Aku terduduk dan menangis, “Shiiiin!!!, Kakak…” jeritku.
Mereka berusaha melindungiku, bahkan Shin mati didepan kamarku
karena berusaha menghalangi penjahat masuk kedalam kamarku.
Angin musim panas berhembus hangat.
Aku membuka pintu rumah, semua tampak bersih dan rapi, seperti
tidak terlihat lima belas tahun lalu ada pembantaian keji didalam rumah ini.
Seluruh pelayan yang sibuk membersihkan rumah terhenti ketika
melihatku.
Daniel menggandeng tanganku, berusaha menguatkan aku.
Alice, sepupu dan juga sekertarisku berlari menuruni tangga
menghampiriku.
Paman dan bibi juga keluar dari ruang keluarga untuk
menyambutku.
Rumah ini sempat ingin aku jual karena kenangan pahit itu,
tapi paman menolaknya karena rumah ini adalah kenangan dan jerih payah yang
ayah dan ibuku bangun.
Alice memelukku, “June… selamat datang dirumah”.
Aku ingat ketika aku pulang dari taman kanak-kanak, Shin
selalu memelukku seperti ini.
Bibi tersenyum sambil menangis, “Aku masakkan sesuatu, kenapa
kalian tidak bilang bila akan datang. Aku akan kedapur!” ucap Bibi sama seperti
Ibu yang selalu bingung harus memasak apa untuk anak-anaknya.
Paman menghampiriku, “June ayo masuk!” suruh nya sambil
tersenyum.
Aku menatap foto keluargaku yang masih tergantung ditempat
yang sama, foto dimana kami berempat tersenyum.
“Aku merindukan rumah ini” bisikku sambil terisak.
Daniel tersenyum pada Paman.
Didalam kamarku aku membuka diary ku, membaca setiap kenangan
yang aku tulis semasa kecilku.
Daniel memelukku dari belakang.
“Thanks” kataku, aku sungguh berterimakasih padanya. Tidak
mungkin aku bisa sekuat ini untuk masuk kedalam rumah jika bukan karena dia.
Daniel membalik badanku, “Aku butuh lebih dari sekedar ucapan”
dia menggodaku.
Aku berjinjit, mengecup bibirnya “Apa ini cukup?” tanyaku.

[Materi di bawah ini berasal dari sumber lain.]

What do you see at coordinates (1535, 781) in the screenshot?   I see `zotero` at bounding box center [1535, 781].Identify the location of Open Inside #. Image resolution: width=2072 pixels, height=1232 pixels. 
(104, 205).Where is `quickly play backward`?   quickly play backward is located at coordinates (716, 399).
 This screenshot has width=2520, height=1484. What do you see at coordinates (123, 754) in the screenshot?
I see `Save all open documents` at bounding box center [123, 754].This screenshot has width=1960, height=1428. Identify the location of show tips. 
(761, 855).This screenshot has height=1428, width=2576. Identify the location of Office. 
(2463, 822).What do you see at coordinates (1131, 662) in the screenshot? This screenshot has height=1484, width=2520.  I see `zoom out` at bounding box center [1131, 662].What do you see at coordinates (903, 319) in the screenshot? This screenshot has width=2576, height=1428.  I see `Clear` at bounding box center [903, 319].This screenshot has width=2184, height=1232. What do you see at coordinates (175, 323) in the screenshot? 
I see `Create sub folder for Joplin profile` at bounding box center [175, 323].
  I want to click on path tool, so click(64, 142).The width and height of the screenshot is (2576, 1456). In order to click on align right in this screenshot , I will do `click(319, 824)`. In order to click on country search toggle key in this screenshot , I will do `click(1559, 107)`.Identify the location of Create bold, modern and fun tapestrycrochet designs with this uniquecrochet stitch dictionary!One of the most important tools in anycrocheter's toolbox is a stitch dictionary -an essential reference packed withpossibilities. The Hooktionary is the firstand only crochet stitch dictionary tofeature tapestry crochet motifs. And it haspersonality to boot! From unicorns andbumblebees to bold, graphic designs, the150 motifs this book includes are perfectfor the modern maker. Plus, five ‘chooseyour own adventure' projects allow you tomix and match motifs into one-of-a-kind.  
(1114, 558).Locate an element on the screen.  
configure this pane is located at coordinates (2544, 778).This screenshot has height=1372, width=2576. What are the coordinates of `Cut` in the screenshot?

Daniel menaikkan alisnya, kemudian tersenyum licik, dia
mengangkatku keatas tempat tidurku.
Aku memeluk tubuh Daniel, dia menatap wajahku.
“Pernikahan ini bukan hanya sekedar bisnis bagiku June, karena
aku sangat mencintaimu” bisiknya, kemudian mengecup bibirku.
“Aku berusaha melupakanmu dengan mengencani puluhan wanita,
tapi mereka tidak ada yang sebanding denganmu” Daniel memeluk erat tubuhku.
Aku tersenyum, “Aku mencintaimu Daniel” kataku .
Didalam mimpiku, aku menggendong seorang bayi yang cantik.
Shin menepuk pundakku kemudian mengambil bayi itu dari gendonganku, ayah dan
ibu tertawa ketia si bayi tertawa menggemaskan. Daniel menggenggam tanganku,
dia mengecupku.
Aku terbangun, itu benar-benar mimpi yang indah. Aku menatap
Daniel yang tertidur pulas disebelahku. Tamat.